Some green prudence. The Greens are becoming an increasingly savvy political party when it comes to campaigning. They are getting much better in the money raising department and now in Tasmania they have grasped the importance of being seen as the underdog.
This morning Helen Burnett, the number two on the party ticket for the seat of Denison in this month’s state poll, resisted the temptation to show excitement at the prospect she might actually end up as an MP. While an ABC report on an opinion poll showing the Tasmanian Green vote just a point less than Labor’s tried to suggest that she had been gagged by her party leader Nick McKim, Ms Burnett wisely stuck to the underdog script.
For his part, Mr Mckim similarly played the political straight bat. “We’re not going to get carried away”, he said,” – we need to keep working hard and keep putting out good policies.” Clearly he remembers that at the last election the polls showed the Greens poised to win two of the five seats in Denison and one in the other four only to be disappointed on election day itself.
Hoping my record will be broken. You win some and you lose some if you are involved in politics for long enough but there is one record on my CV that I will be happy enough to lose. Back in 1992 I went through the horror of helping Labor Premier Michael Field lose office with the lowest Labor vote in living memory.
This morning’s EMR poll published in the Hobart Mercury and the Oz this morning has The Liberals on 30%, Labor on 23%, the Greens 22%, others 2% with 23% undecided. I have distributed the undecideds to come up with the 2010 figure on the graph above and it is within a point of erasing my contribution from the record books.

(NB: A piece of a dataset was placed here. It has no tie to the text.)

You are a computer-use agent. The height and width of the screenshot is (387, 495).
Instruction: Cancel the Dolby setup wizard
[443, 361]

This is one poll where I hope that the margin of error has worked in Labor’s favour and put the support too high!
Worth a read. An amoral political culture run by a governing class preoccupied with amassing power for itself is how the former anti-corruption commissioner Tony Fitzgerald sees us as being governed. Perhaps he uses slightly too broad a brush but the report in The Australian this morning of his views is well worth a read.

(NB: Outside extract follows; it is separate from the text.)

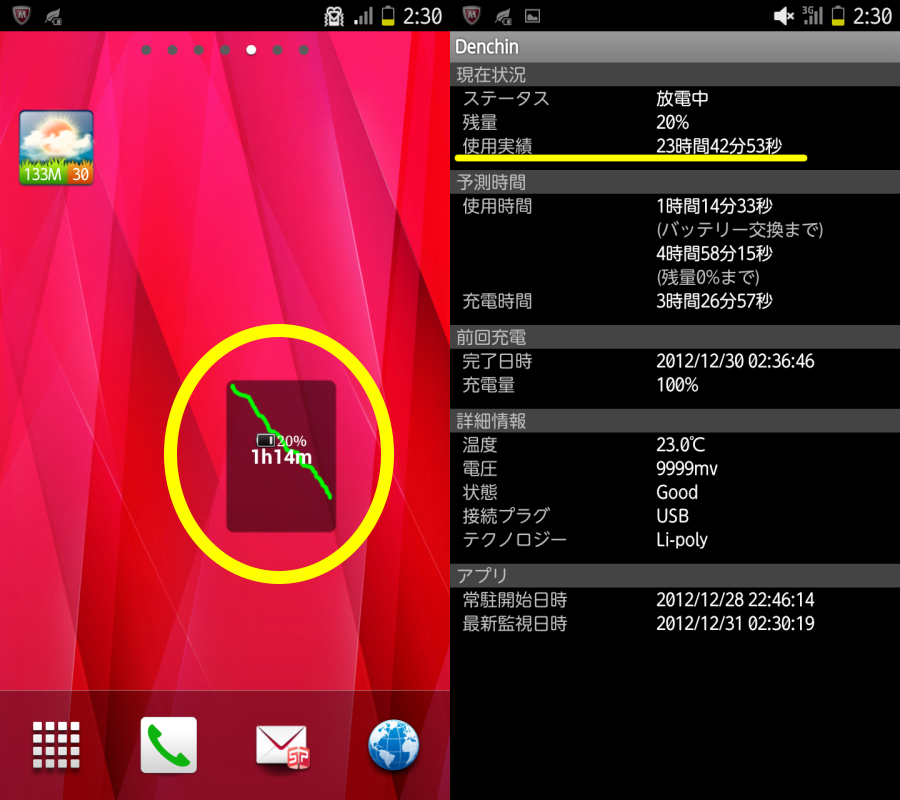Viewport: 900px width, 800px height.
Task: Tap the battery icon in left status bar
Action: pyautogui.click(x=389, y=15)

Anyone masochistic enough to tune in to Parliamentary Question Time would find it hard to disagree with this verdict:
“Political debate is often marked by spiteful, juvenile point-scoring and attempts to discredit each other, inevitably discrediting all participants.”
Defending his flock. Kevin Rudd is rather bravely using up a lot of his personal political capital in the way he is steadfastly taking the blame for the insulation policy mess-up. The Prime Minister has now clearly taken over the damage control on this issue which means to me that Peter Garrett is well and truly off the hook.